■ Tasks and exercises:
1) Translate this sentence from the gag order passage into Spanish: "Mr. Blum’s former boss, Max Baucus, is the one who originally asked the CMS to investigate the companies critical of the health care bill."
2) Answer these questions from the gag order passage:
(a) What position does Max Baucus hold?
(b) What did Humana send to its Advantage plan customers?
(c) On whose transition team was Mr. Blum a health care policy adviser?
3) Please duplicate the gag order passage from "Mr. Blum, the" up to and including "regarding health care.".

■ Text provided:
The Department of Health and Human Services placed a gag order preventing private health insurance companies from communicating to their Medicare Advantage customers how the pending health care legislation, if passed, could impact them. Last week, Max Baucus, the Senate Finance Chairman, ordered Medicare regulators to investigate and likely punish Humana Inc. for sending out a mailer to its Advantage plan customers (senior citizens) that mislead and “confused beneficiaries.”
Mr. Blum, the acting director of a regulatory office in the Centers for Medicare and Medicaid Services (CMS), informed Humana of its investigations, and further banned all Advantage contractors from informing their customers what Congress is currently debating and discussing regarding health care.
But it gets better. Who is Mr. Blum? The former senior aide to Mr. Baucus, former health care policy adviser on Obama’s transition team, and now the acting director of the CMS. Mr. Blum’s former boss, Max Baucus, is the one who originally asked the CMS to investigate the companies critical of the health care bill.

[Stored items]
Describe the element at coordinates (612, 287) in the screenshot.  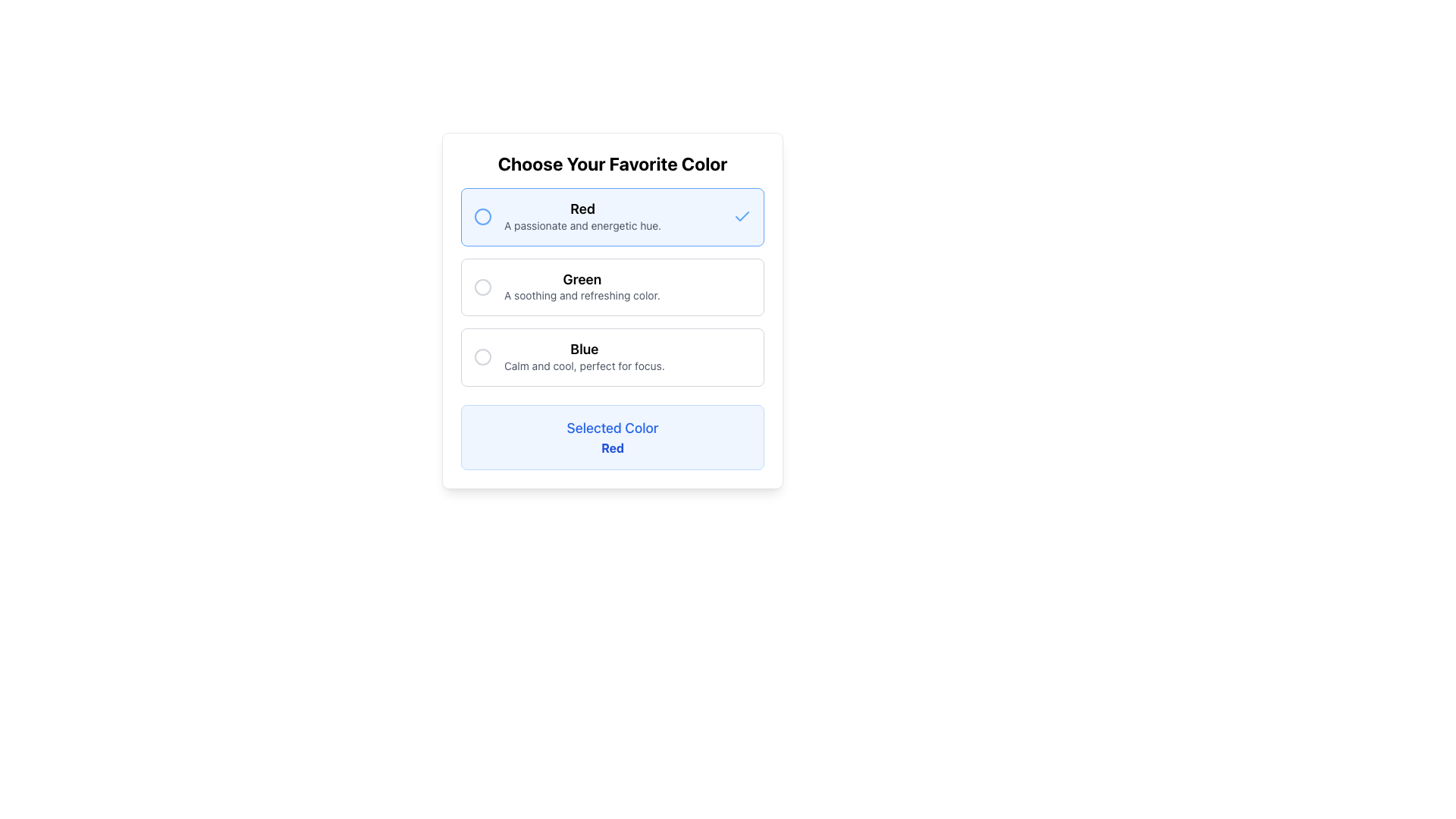
I see `to select the 'Green' card option, which features bold text at the top and a circle icon on the left side` at that location.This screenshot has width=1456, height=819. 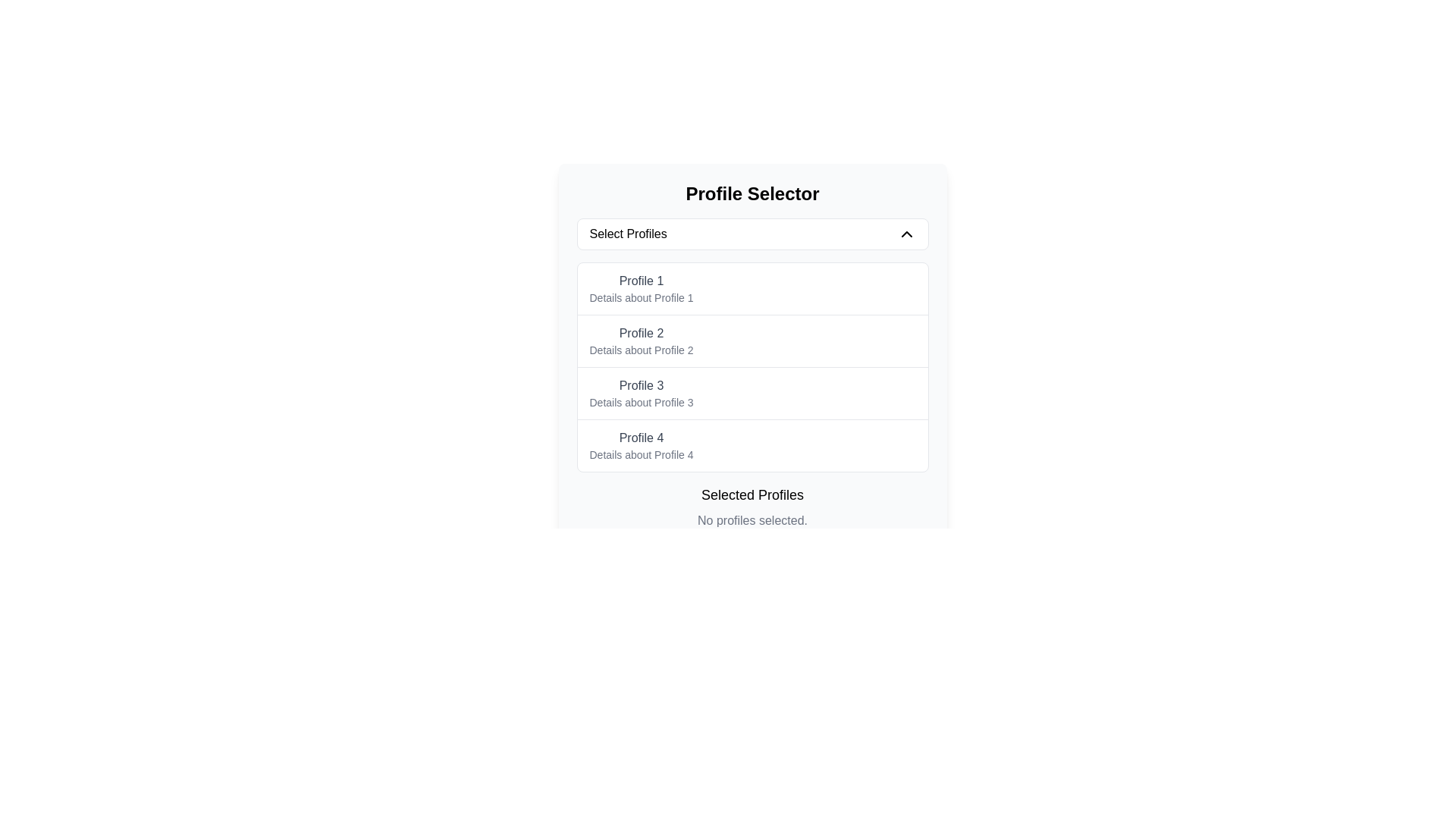 I want to click on text content of the 'Select Profiles' label located at the upper left corner of the dropdown control, so click(x=628, y=234).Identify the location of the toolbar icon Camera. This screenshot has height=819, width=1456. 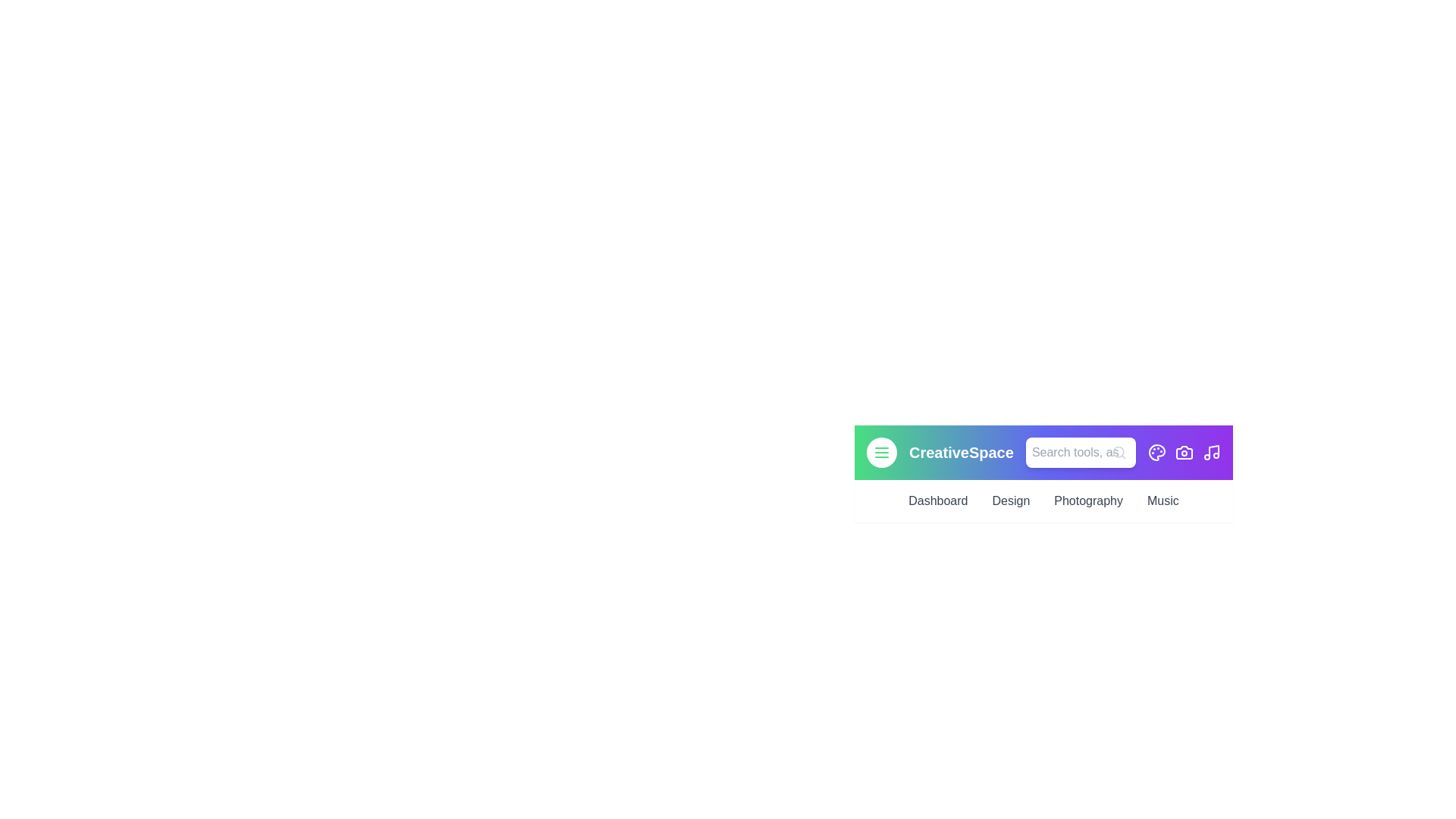
(1183, 452).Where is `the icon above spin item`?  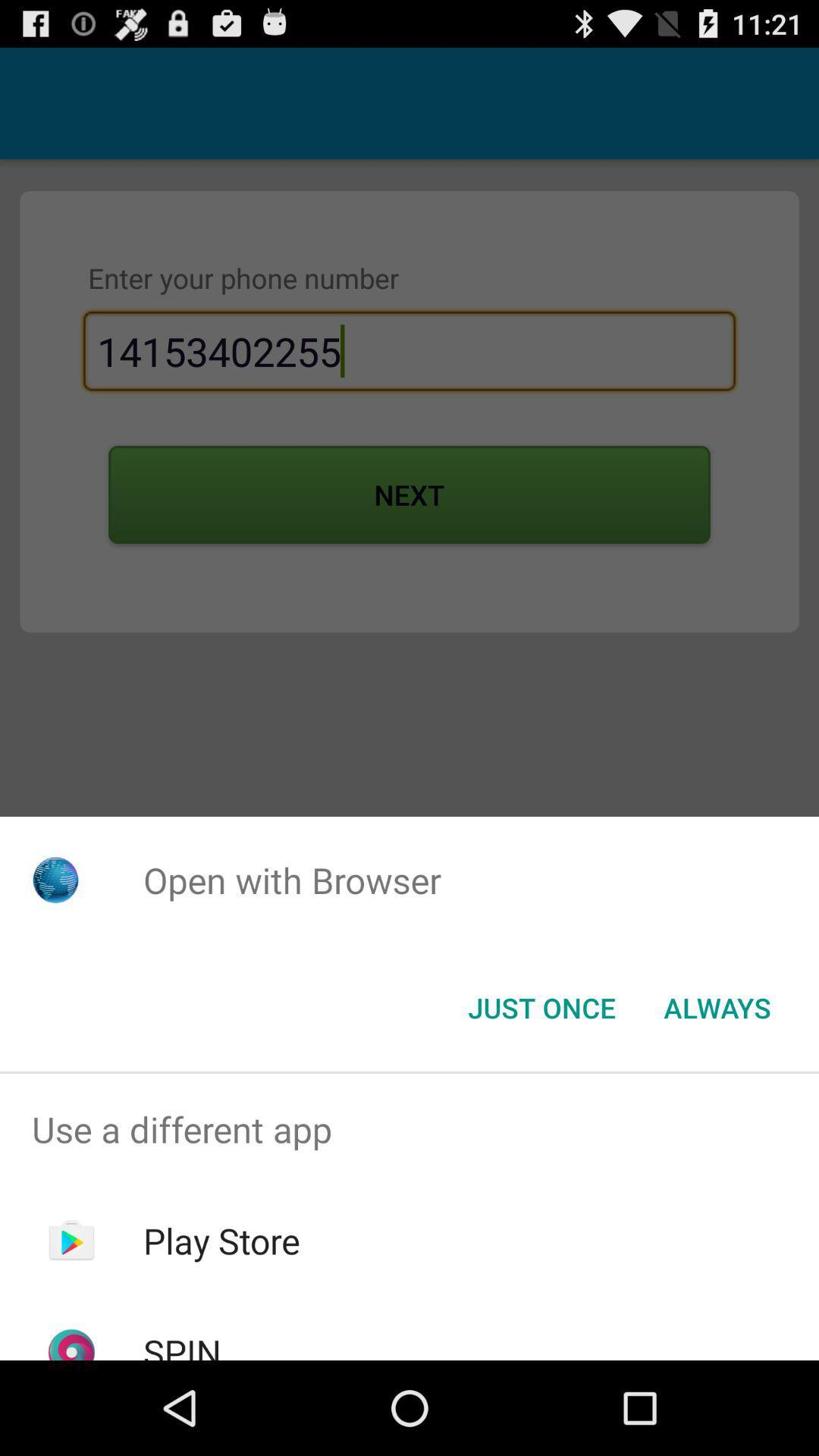 the icon above spin item is located at coordinates (221, 1241).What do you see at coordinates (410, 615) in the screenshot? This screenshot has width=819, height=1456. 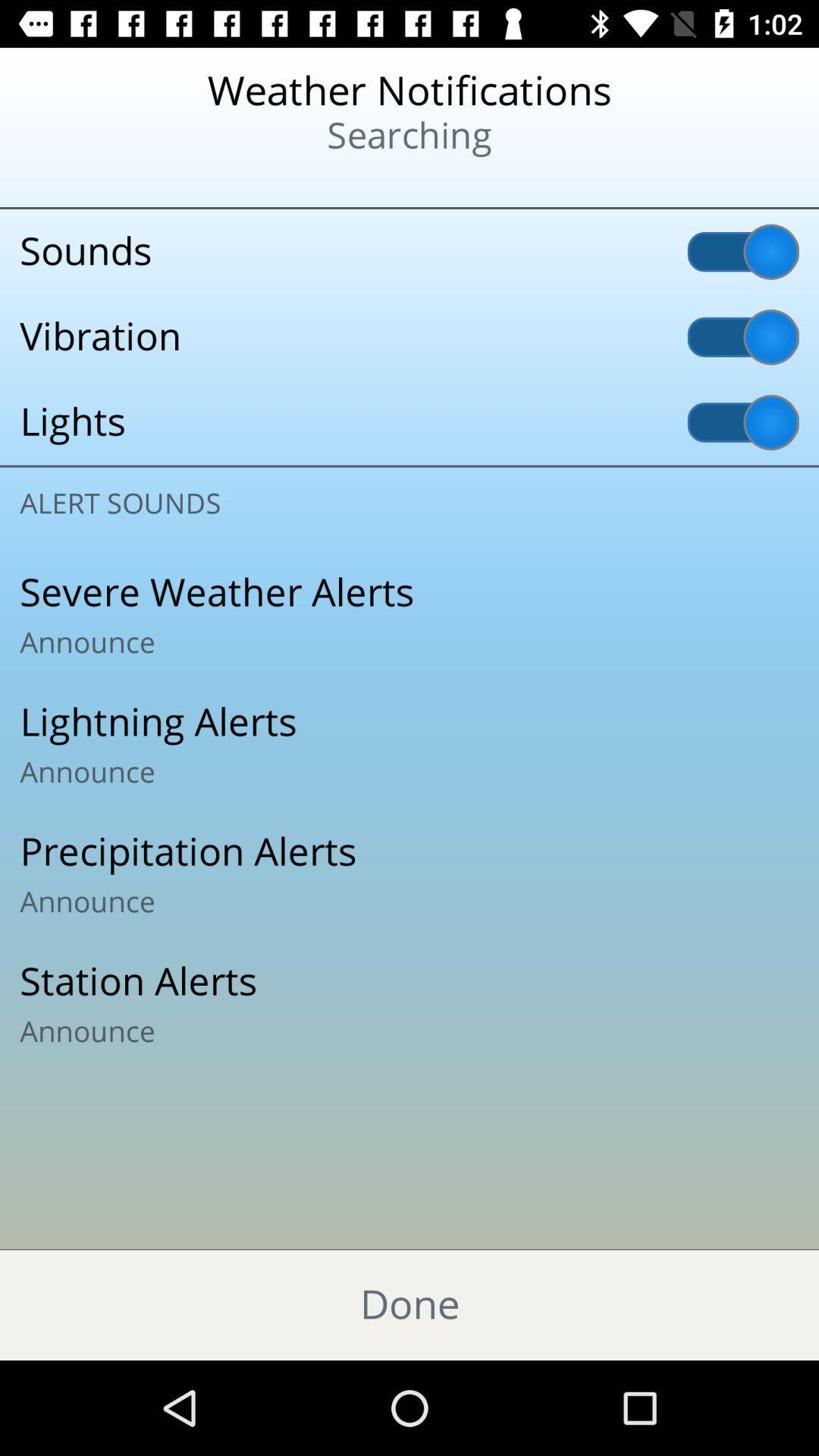 I see `severe weather alerts item` at bounding box center [410, 615].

■ Exercise answers:
1) El exjefe del Sr. Blum, Max Baucus, es quien originalmente pidió a los CMS que investigaran a las compañías críticas del proyecto de ley de atención médica.

2)
(a) Senate Finance Chairman
(b) A mailer
(c) Obama’s

3)
Mr. Blum, the acting director of a regulatory office in the Centers for Medicare and Medicaid Services (CMS), informed Humana of its investigations, and further banned all Advantage contractors from informing their customers what Congress is currently debating and discussing regarding health care.